2 pessoas comentaram:
Eu confesso que achei engraçado que ela tenha escolhido logo Aurora, que de todas as princesas da Disney é a mais distante da figura de Elsa, ela foi criada por seres mágicos na floresta com uma vida longe da humanidade (sendo criada por diversas mulheres com bastante amor) e uma vida feliz até os acontecimentos da maldição. Sei que as personagens clássicas fogem muito do que é visto desde a pequena sereia, mas é peculiar a escolha da Aurora.

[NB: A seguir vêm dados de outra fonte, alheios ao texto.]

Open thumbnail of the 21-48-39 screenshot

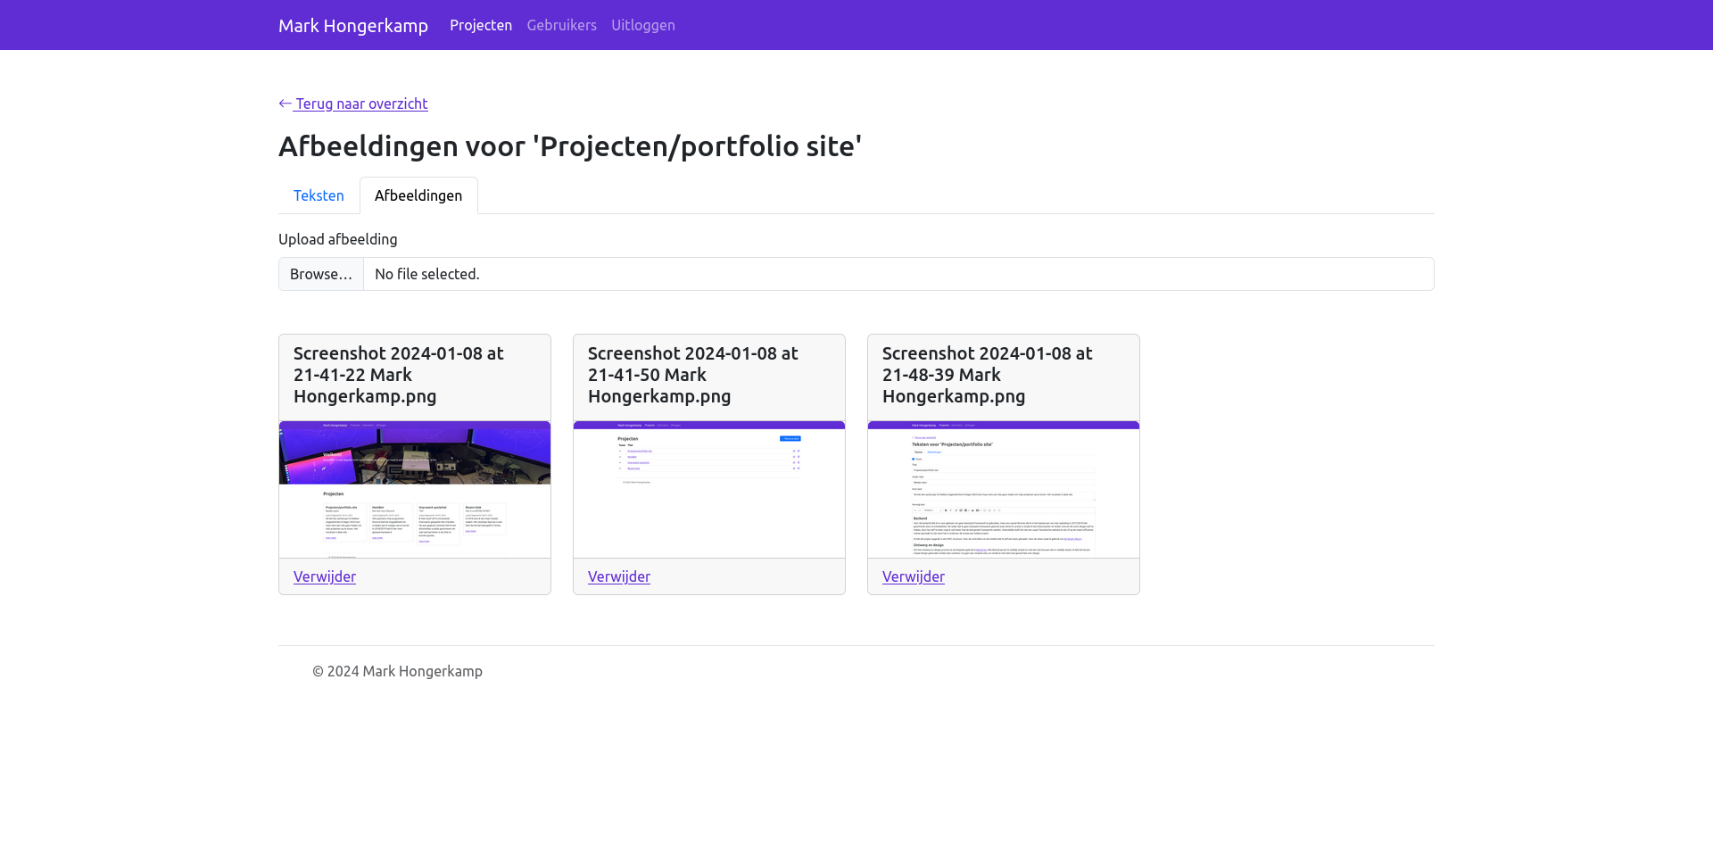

Preciso dizer o quanto é delicioso ler sobre como não estar num padrão esperado de gênero não define sexualidade. Entendo totalmente a ânsia por representatividade dos grupos LGBT+ e acredito verdadeiramente na legitimidade dessa revindicação, mas a mulher hétero em mim que sempre agiu "como um menino", e que já foi ridicularizada e preterida por isso, não consegue não se incomodar com a visão de "é claro que é lésbica" sobre esse perfil de personagem, não por qualquer demérito existente em ser lésbica, mas pelo pressuposto estereotipado que algumas vezes não é nada além de imposição de normas de gênero.

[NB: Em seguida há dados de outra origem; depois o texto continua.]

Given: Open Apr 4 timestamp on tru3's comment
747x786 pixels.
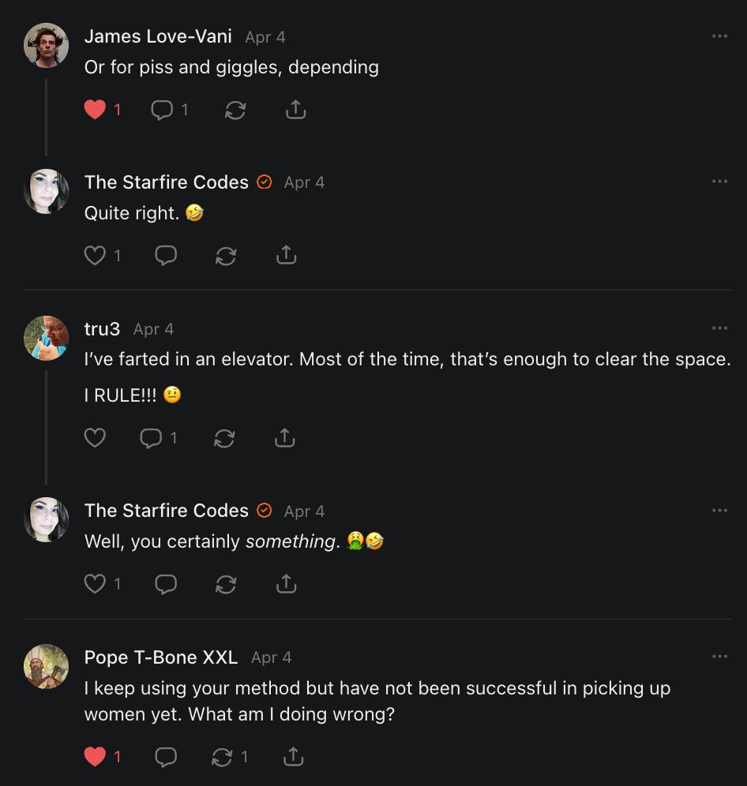Looking at the screenshot, I should click(153, 329).
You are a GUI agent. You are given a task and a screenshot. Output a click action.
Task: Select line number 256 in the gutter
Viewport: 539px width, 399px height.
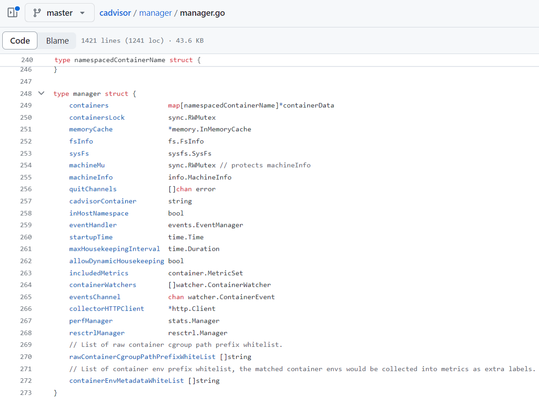tap(26, 189)
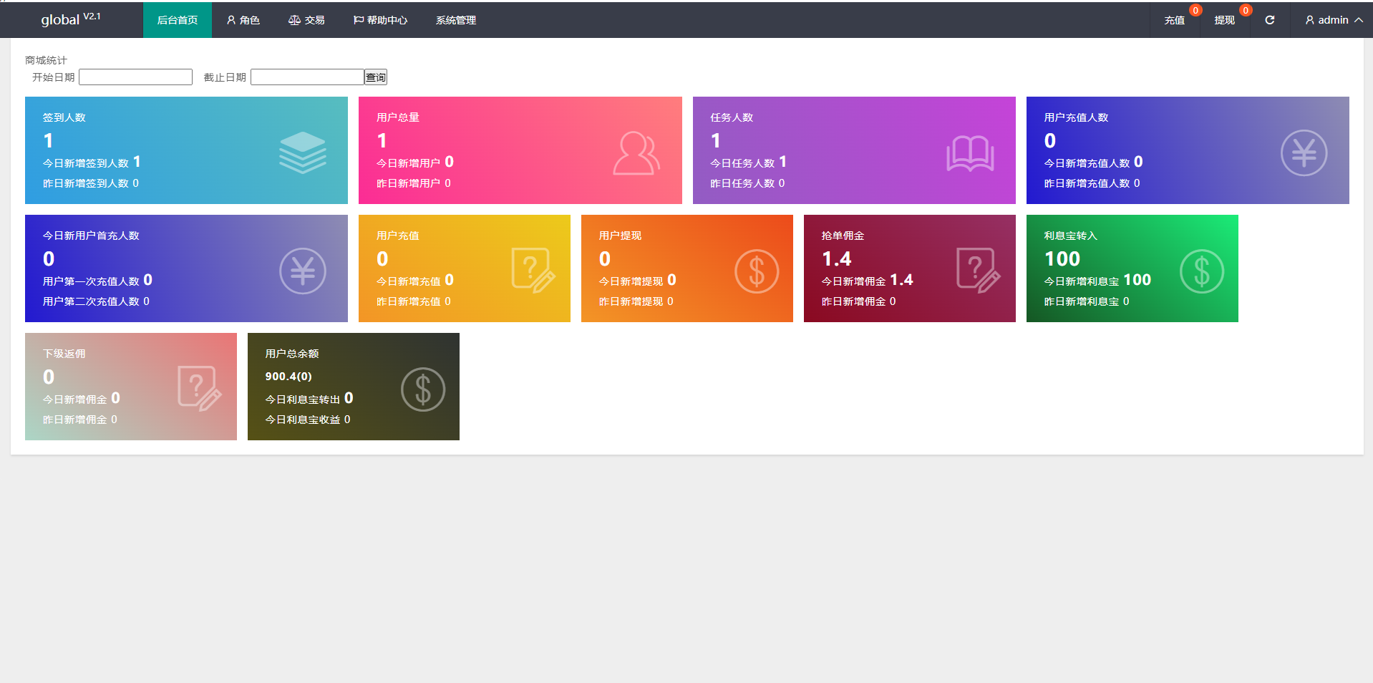
Task: Focus the 开始日期 input field
Action: (135, 77)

Sobre a escolha da Aurora, não sei se é relevante a essa altura, já que o texto tem alguns dias, mas Damares é realmente muito bem informada sobre o que está falando, não foi escolha ao acaso. A imagem usada no vídeo é de uma novela do Neil Gaiman, A bela e a adormecida eu acredito, uma releitura romanceada de Branca de neve onde ela salva a Bela adormecida com um beijo de amor. O próprio escritor chegou a soltar no twitter um decepcionado "Oh, Brazil" quando soube do caso. Damares não tem nada de boba, ela usa uma base distorcida, mas real pra criar seu discurso, ela faz pesquisa sobre os temas e deve ter um banco de dados vasto pra distorcer e usar de munição.
(Se o comentário foi duplicado peço a gentileza que o apague)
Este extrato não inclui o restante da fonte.